- _Exercise_:
Reproduce the listing below with "Tap" swapped for "Select", changing nothing else, and leave out the pictures.

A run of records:
begin

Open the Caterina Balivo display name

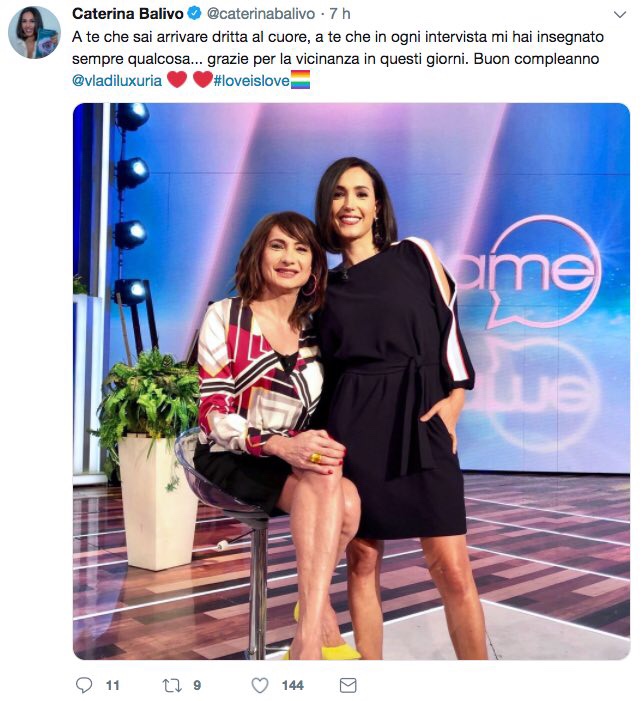pyautogui.click(x=127, y=14)
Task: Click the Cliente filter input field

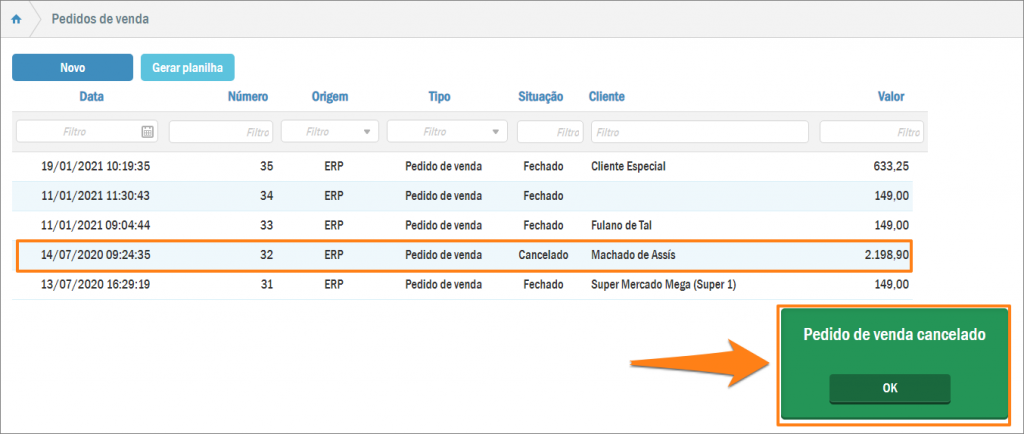Action: pos(699,131)
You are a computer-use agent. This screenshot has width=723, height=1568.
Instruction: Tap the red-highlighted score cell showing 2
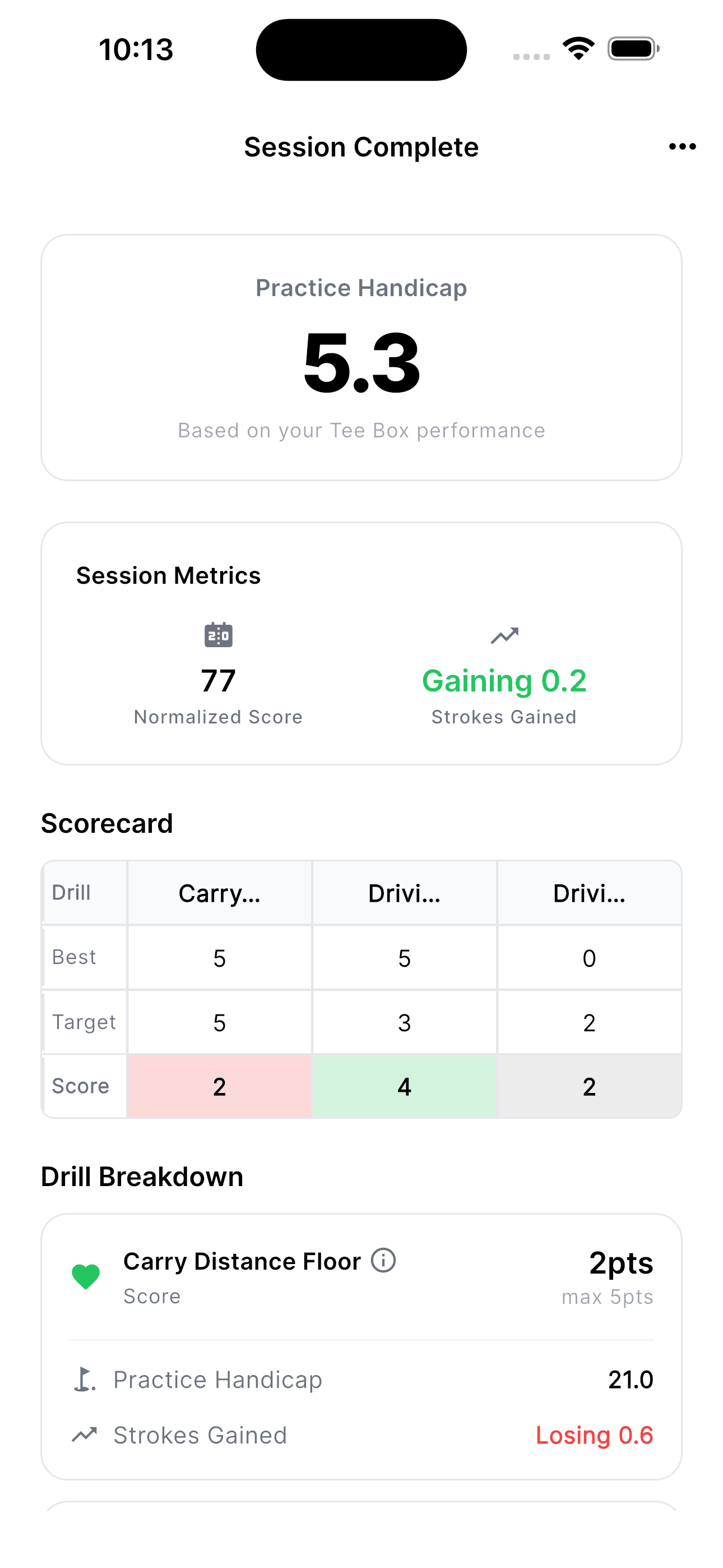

end

- _The response_:
Open the Caterina Balivo display name

pyautogui.click(x=127, y=14)
Task: Click the Cliente filter input field

Action: pos(699,131)
You are a computer-use agent. This screenshot has width=723, height=1568.
Instruction: Select the red-highlighted score cell showing 2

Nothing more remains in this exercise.